======== Data provided ========
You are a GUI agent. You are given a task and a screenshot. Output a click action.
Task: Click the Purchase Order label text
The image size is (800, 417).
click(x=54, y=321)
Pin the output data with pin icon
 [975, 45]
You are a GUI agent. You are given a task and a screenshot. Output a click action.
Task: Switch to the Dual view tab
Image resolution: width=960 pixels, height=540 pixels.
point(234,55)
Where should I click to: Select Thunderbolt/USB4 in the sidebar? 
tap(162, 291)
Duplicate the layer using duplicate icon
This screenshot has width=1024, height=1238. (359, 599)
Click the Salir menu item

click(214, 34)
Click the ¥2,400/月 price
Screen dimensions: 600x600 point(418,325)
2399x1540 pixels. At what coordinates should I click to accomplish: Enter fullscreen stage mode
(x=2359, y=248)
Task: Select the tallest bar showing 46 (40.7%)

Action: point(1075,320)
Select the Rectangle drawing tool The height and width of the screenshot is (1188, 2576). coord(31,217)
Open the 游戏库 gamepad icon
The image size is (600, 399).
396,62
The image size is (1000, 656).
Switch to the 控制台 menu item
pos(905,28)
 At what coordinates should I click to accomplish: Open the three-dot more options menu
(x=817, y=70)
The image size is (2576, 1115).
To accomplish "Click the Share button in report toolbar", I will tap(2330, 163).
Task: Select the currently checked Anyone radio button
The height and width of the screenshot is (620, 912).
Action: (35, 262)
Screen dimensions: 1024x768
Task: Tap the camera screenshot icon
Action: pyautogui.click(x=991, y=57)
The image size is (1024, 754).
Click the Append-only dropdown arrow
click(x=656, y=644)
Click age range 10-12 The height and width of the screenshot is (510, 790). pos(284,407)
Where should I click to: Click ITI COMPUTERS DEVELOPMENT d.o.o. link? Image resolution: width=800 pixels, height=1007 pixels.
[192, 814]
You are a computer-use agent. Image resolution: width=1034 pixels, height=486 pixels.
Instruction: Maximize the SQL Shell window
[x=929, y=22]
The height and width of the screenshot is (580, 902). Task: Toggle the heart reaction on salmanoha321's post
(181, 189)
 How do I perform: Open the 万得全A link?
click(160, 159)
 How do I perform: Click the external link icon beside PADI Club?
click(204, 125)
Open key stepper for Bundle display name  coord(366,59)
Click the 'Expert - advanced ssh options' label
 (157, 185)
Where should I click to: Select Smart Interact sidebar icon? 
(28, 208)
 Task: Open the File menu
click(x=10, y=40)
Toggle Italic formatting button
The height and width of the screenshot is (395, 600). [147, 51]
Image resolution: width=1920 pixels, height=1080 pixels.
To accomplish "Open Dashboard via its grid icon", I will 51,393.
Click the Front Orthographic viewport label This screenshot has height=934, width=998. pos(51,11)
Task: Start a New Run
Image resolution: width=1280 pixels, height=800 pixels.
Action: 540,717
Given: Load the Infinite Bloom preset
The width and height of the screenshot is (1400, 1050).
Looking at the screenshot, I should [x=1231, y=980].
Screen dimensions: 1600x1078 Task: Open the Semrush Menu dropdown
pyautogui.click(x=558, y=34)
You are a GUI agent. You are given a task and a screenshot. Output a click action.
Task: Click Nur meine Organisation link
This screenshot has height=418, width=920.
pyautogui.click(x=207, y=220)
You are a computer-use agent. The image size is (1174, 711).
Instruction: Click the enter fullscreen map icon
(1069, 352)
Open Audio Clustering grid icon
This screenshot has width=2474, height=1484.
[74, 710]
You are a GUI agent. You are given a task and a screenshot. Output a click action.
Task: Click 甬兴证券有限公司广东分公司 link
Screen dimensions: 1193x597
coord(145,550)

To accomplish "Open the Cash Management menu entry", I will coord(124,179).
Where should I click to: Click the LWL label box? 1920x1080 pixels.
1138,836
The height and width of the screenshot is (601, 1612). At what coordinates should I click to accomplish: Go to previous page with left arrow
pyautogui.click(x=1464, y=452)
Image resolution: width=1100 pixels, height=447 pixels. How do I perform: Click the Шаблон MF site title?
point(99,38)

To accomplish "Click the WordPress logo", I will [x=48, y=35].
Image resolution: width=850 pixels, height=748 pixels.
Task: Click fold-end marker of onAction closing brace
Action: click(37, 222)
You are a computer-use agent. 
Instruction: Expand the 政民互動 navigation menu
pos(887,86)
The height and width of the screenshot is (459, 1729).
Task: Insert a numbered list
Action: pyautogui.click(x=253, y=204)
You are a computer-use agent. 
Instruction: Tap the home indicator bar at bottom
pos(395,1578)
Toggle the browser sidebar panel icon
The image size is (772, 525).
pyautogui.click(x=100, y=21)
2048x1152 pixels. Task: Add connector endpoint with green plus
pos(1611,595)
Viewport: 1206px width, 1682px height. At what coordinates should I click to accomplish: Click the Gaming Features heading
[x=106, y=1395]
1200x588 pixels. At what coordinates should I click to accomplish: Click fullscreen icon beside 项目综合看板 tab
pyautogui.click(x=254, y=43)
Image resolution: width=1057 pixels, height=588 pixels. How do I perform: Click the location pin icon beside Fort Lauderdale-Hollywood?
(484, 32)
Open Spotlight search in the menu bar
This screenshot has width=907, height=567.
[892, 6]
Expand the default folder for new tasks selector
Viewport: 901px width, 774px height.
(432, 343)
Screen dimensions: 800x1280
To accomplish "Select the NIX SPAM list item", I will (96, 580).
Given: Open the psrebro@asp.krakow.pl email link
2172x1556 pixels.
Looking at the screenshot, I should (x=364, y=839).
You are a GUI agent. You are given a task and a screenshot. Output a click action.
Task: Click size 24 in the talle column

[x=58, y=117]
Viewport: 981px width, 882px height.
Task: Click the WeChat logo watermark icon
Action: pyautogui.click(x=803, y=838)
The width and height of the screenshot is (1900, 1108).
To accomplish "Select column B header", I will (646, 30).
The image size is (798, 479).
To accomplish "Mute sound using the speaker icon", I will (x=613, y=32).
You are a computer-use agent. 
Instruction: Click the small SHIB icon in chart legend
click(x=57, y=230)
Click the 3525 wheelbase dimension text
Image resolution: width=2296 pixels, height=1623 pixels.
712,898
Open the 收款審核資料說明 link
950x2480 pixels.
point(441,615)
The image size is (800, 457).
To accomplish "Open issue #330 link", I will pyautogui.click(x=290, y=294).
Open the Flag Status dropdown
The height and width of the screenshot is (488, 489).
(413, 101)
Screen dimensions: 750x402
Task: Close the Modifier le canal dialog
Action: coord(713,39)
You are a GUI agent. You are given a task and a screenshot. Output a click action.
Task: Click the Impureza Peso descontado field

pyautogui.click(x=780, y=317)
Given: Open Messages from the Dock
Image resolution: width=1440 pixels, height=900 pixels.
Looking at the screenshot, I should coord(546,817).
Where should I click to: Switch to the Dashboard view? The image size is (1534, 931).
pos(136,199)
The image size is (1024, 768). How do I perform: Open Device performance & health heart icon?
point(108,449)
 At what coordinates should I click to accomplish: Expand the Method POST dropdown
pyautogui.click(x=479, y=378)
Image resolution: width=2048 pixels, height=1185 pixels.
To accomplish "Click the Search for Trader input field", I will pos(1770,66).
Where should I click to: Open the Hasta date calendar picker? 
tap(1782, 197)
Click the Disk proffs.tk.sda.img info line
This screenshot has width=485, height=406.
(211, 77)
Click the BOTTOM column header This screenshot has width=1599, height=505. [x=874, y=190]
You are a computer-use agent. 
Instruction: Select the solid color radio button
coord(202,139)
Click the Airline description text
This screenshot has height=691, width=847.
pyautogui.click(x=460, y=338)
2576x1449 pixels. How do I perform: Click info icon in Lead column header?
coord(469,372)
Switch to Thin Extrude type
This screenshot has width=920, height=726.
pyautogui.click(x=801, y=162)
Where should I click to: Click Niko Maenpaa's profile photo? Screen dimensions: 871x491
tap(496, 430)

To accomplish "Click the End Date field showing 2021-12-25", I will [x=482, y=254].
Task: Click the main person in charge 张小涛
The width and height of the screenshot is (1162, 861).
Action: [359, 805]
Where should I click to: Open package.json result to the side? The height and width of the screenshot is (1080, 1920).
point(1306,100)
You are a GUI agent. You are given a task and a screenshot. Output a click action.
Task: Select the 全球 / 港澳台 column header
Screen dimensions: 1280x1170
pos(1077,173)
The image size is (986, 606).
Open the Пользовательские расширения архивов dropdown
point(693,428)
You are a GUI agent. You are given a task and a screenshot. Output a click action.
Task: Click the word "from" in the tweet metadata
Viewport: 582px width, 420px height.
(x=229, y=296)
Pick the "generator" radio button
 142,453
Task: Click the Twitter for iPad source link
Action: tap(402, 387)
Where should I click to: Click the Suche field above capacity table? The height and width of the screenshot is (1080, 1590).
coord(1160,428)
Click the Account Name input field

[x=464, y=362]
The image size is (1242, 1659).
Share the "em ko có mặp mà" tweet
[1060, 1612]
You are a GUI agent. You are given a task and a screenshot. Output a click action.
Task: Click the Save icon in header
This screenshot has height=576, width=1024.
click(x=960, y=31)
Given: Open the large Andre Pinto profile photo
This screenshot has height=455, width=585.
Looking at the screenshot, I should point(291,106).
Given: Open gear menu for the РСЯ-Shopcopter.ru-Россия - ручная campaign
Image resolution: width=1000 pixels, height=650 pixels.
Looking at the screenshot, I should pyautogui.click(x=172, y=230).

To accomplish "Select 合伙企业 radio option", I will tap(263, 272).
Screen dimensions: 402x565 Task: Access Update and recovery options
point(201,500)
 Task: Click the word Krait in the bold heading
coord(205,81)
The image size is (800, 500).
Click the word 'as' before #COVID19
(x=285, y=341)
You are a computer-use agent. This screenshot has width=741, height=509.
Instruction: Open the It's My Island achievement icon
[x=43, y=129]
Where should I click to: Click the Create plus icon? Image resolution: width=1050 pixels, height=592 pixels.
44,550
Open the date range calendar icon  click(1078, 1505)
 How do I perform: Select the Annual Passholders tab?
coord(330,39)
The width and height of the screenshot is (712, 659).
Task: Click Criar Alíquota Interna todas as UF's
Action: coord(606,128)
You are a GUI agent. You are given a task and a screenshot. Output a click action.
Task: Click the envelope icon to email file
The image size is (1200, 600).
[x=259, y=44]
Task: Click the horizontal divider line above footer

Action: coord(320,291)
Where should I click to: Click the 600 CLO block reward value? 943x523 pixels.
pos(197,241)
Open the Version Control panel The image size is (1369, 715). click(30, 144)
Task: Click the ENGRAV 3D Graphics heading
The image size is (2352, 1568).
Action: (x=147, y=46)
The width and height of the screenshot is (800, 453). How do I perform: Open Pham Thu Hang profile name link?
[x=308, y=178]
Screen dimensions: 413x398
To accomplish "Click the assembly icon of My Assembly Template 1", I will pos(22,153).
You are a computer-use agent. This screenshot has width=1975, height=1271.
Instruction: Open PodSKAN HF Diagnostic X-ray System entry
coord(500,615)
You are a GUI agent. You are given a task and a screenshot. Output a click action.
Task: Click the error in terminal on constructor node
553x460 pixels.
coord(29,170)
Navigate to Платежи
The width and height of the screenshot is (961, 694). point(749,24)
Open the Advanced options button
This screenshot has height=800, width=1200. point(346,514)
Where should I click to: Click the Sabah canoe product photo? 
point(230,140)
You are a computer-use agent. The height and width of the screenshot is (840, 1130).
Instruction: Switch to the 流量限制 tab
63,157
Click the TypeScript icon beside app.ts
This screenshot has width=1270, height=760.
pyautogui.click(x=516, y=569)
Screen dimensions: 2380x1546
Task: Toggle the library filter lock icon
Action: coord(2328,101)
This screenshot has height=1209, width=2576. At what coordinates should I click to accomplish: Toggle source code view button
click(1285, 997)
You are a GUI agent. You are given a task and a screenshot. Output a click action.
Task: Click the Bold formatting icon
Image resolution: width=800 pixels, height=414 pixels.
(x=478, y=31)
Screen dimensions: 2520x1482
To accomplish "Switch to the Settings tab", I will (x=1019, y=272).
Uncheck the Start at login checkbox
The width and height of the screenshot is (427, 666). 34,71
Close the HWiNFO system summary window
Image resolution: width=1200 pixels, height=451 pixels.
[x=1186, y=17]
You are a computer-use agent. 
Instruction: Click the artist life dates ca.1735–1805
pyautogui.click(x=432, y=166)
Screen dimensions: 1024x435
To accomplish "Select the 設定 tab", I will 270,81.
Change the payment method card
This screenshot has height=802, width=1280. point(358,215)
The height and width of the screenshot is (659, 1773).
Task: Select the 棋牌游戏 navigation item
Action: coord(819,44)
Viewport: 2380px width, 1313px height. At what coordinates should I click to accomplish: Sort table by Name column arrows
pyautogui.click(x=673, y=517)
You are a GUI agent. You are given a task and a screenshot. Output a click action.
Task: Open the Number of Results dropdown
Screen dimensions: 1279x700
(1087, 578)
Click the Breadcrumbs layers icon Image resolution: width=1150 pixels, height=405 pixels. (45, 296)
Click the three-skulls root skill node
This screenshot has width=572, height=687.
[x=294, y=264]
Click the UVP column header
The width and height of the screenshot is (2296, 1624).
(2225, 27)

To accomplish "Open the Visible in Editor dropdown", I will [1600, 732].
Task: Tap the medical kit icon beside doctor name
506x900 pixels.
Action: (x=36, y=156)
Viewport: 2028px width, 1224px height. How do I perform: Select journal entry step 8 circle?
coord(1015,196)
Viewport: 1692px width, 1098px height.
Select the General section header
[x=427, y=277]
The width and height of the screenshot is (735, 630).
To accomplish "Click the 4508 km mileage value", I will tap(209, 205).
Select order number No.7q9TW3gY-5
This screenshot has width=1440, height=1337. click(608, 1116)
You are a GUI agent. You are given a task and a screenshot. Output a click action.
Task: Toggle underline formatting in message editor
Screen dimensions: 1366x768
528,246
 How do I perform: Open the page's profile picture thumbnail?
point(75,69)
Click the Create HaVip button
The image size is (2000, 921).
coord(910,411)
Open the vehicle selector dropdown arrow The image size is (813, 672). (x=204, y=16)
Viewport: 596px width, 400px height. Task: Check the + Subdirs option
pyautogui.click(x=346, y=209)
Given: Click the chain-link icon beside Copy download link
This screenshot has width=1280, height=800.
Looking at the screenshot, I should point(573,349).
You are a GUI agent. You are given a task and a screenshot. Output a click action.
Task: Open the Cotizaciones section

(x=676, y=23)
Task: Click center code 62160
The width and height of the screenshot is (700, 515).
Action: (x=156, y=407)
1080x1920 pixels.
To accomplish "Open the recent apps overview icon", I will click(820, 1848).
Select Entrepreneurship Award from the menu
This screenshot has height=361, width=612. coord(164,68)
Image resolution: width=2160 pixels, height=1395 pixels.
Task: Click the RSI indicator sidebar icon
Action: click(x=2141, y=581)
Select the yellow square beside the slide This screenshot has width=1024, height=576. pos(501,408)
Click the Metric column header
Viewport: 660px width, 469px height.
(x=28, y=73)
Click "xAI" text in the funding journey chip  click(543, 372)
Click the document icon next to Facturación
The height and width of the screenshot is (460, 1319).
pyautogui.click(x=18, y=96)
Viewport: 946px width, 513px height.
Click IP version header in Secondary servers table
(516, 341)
========
• _Requirements_
Put the lines between the one holding "The width and height of the screenshot is (1900, 1108)." and the one holding "will pyautogui.click(x=290, y=294).", inclusive, into a JSON list of strings, one string per line, leaving out blank lines.

• _Written solution_
[
  "The width and height of the screenshot is (1900, 1108).",
  "To accomplish \"Select column B header\", I will (646, 30).",
  "The image size is (798, 479).",
  "To accomplish \"Mute sound using the speaker icon\", I will (x=613, y=32).",
  "You are a computer-use agent. ",
  "Instruction: Click the small SHIB icon in chart legend",
  "click(x=57, y=230)",
  "Click the 3525 wheelbase dimension text",
  "Image resolution: width=2296 pixels, height=1623 pixels.",
  "712,898",
  "Open the 收款審核資料說明 link",
  "950x2480 pixels.",
  "point(441,615)",
  "The image size is (800, 457).",
  "To accomplish \"Open issue #330 link\", I will pyautogui.click(x=290, y=294)."
]